-- begin Records provided --

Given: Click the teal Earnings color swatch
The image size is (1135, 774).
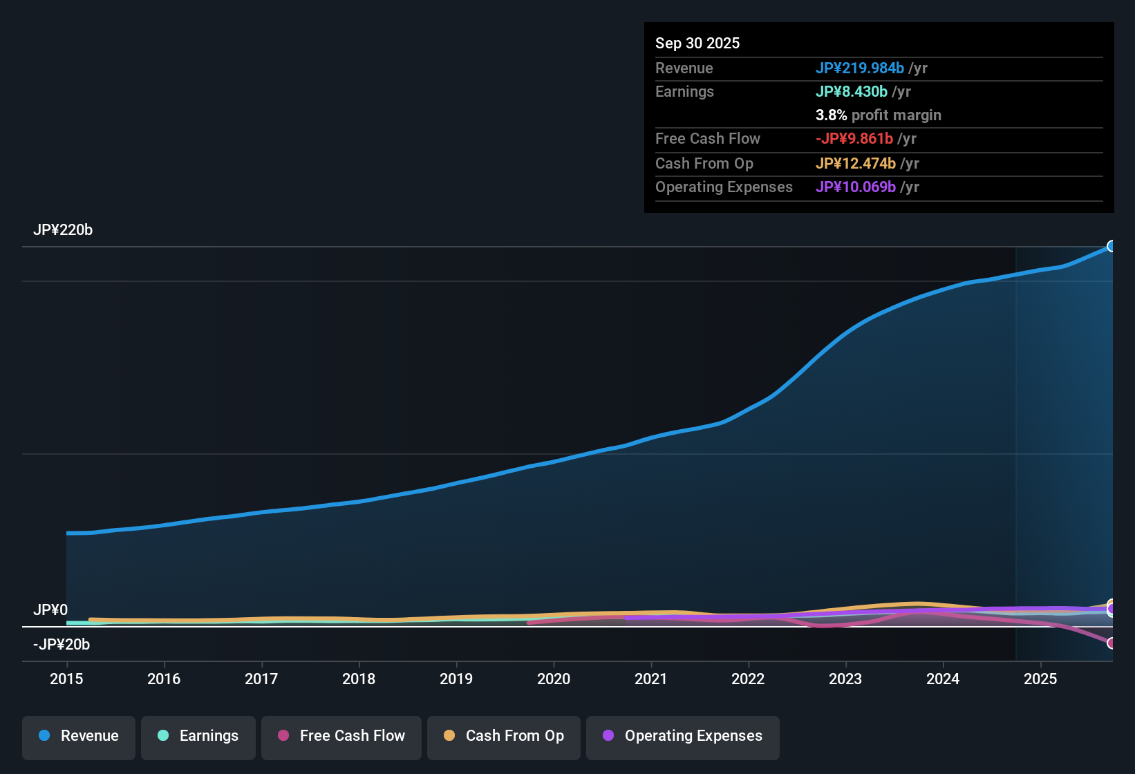Looking at the screenshot, I should pos(163,736).
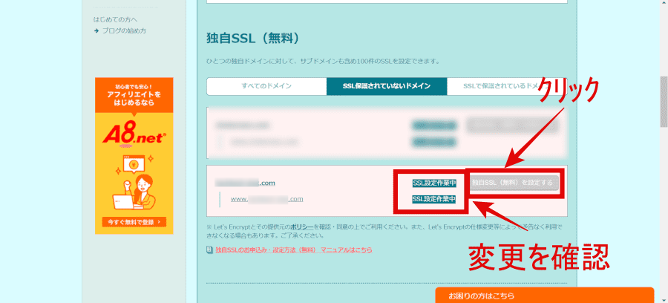This screenshot has width=668, height=303.
Task: Open the ブログの始め方 sidebar link
Action: 124,30
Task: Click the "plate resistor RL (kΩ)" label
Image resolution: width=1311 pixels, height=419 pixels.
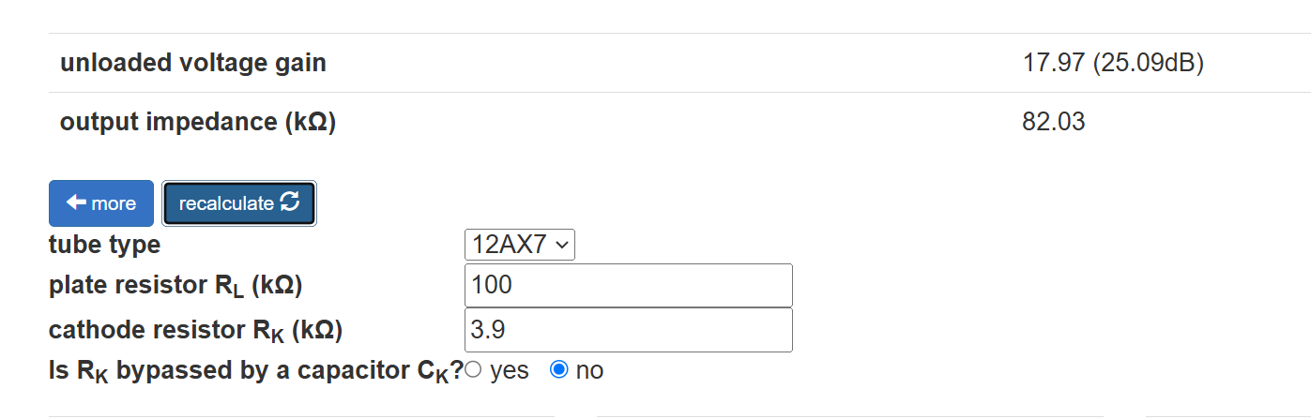Action: [x=175, y=286]
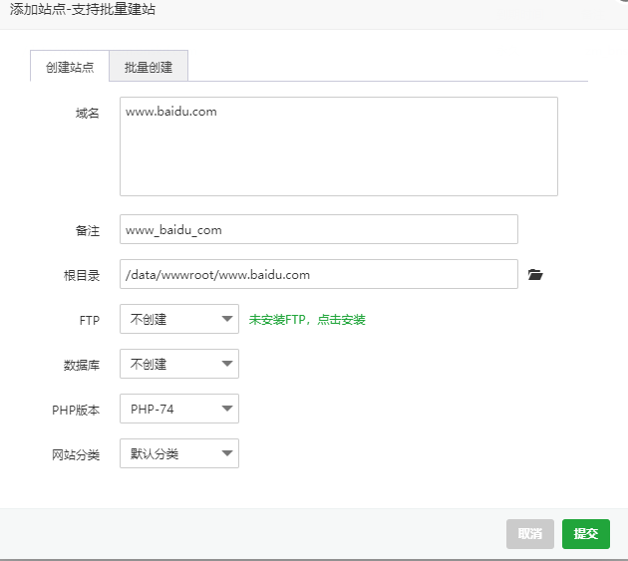This screenshot has width=628, height=561.
Task: Click the PHP版本 field label
Action: coord(76,411)
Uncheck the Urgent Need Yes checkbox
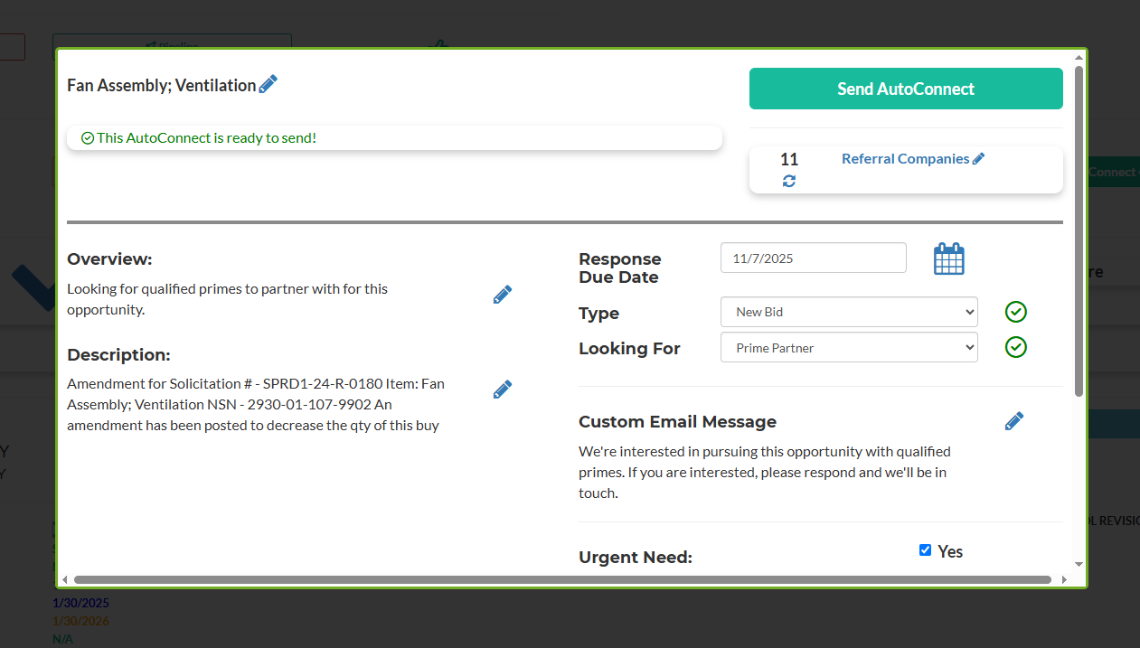This screenshot has width=1140, height=648. 925,550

-- end Records provided --

■ **Work required**:
Rewrite all the items above with "checkbox" swapped for "check box" and nothing else changed, leaving out the pictures.

■ **Completed task**:
Given: Click the teal Earnings color swatch
The image size is (1135, 774).
Looking at the screenshot, I should pos(163,736).
This screenshot has width=668, height=303.
Task: Open the ブログの始め方 sidebar link
Action: 124,30
Task: Click the "plate resistor RL (kΩ)" label
Image resolution: width=1311 pixels, height=419 pixels.
Action: [x=175, y=286]
This screenshot has width=628, height=561.
Task: Click the PHP版本 field label
Action: coord(76,411)
Uncheck the Urgent Need Yes check box
This screenshot has width=1140, height=648. 925,550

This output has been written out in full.